## Data for the task
»»
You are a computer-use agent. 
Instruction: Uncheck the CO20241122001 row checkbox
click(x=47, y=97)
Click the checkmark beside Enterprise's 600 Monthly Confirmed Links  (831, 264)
««
»»
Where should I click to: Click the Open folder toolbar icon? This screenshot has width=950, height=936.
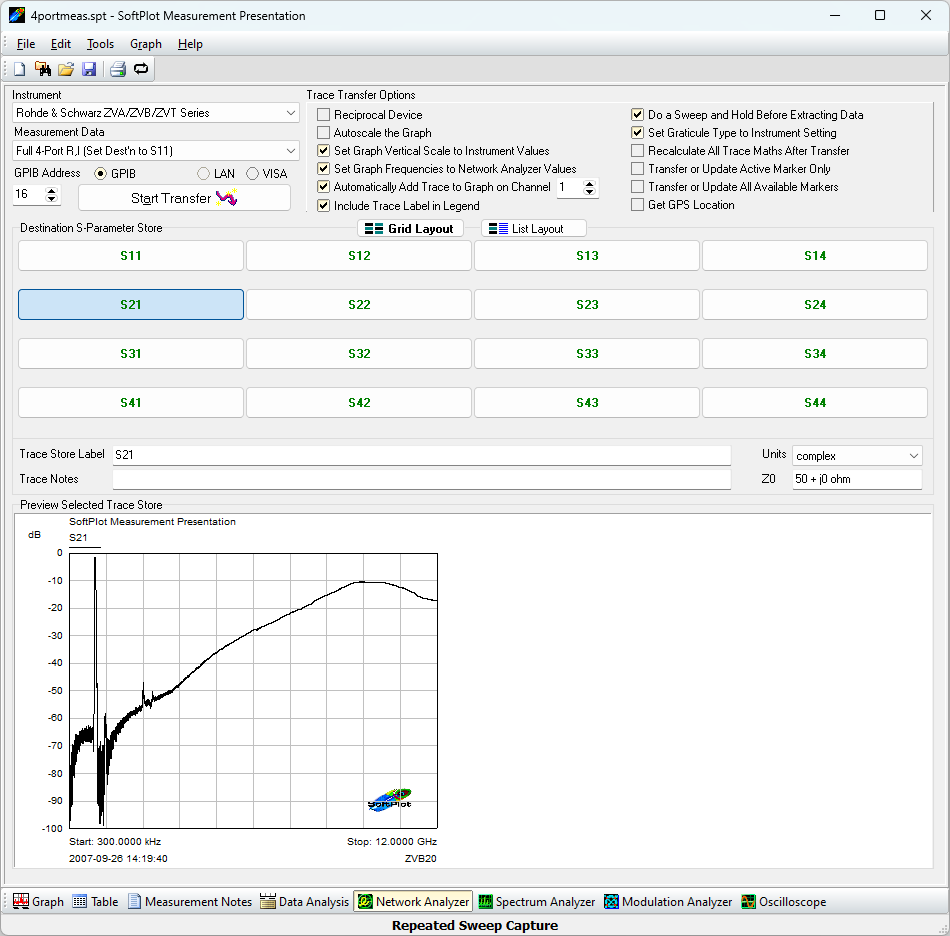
««
»»
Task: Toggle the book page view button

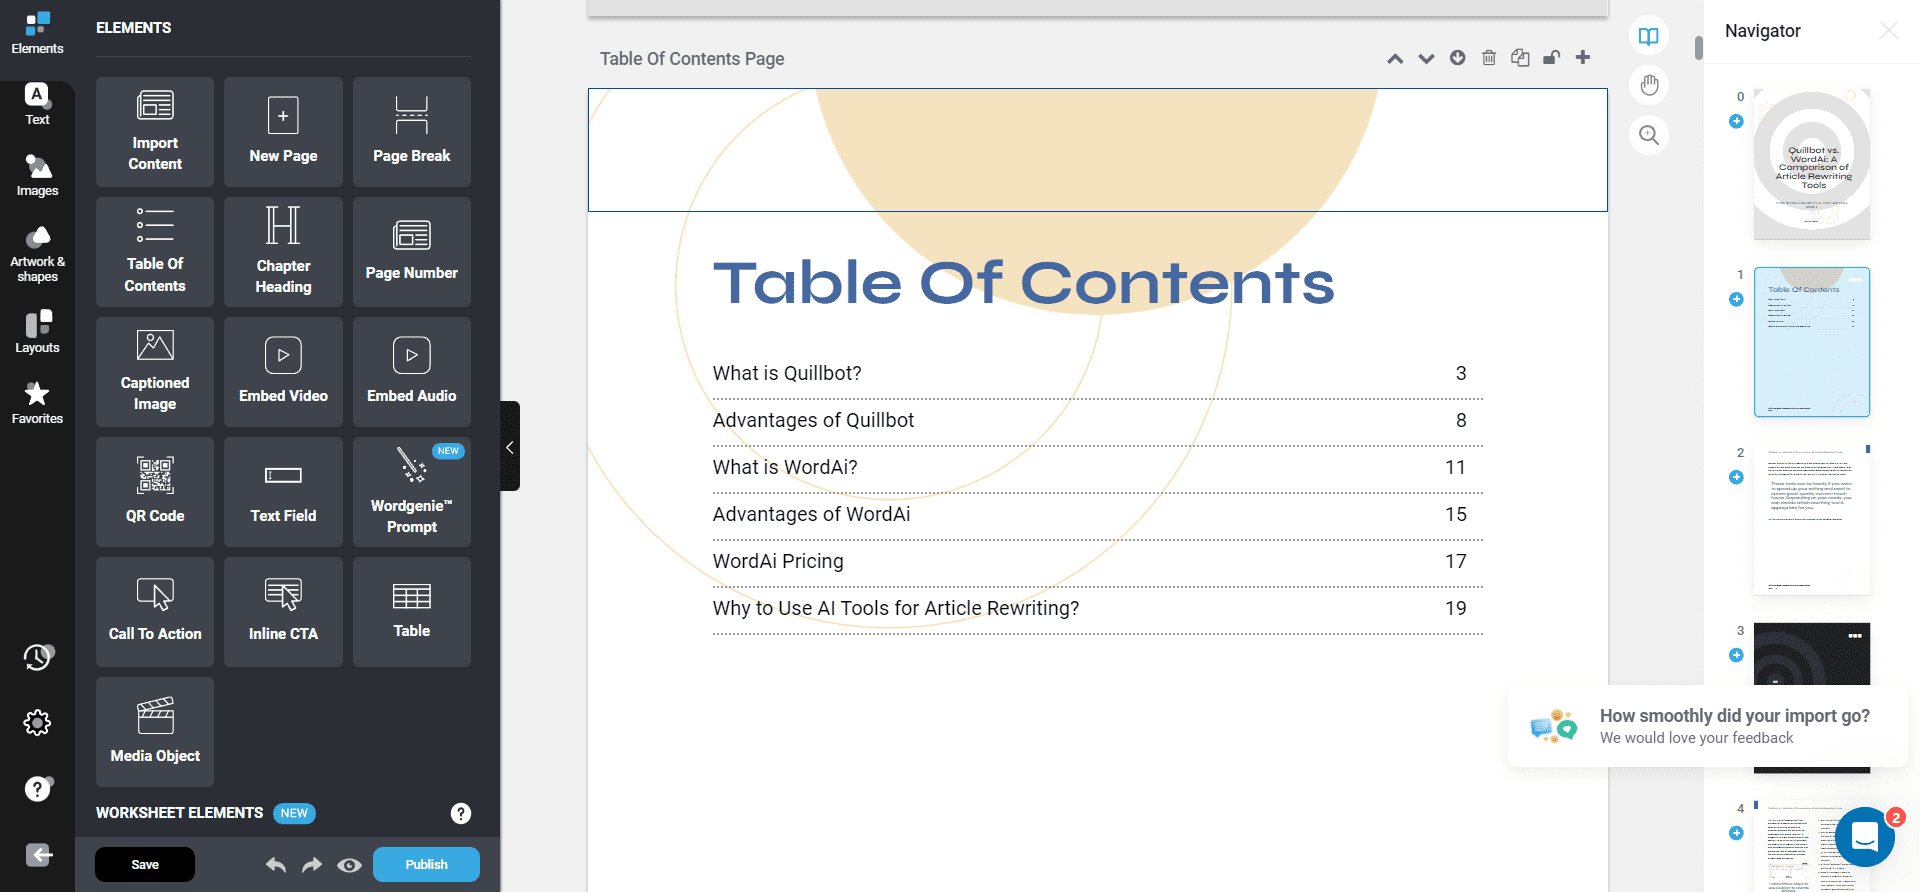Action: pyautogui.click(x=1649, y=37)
««
## Required work
Restate word for word the entries above, starting at the line with "Instruction: Uncheck the" and ending at the line with "Click the checkmark", inclusive, and no others.

## Expected output
Instruction: Uncheck the CO20241122001 row checkbox
click(x=47, y=97)
Click the checkmark beside Enterprise's 600 Monthly Confirmed Links  (831, 264)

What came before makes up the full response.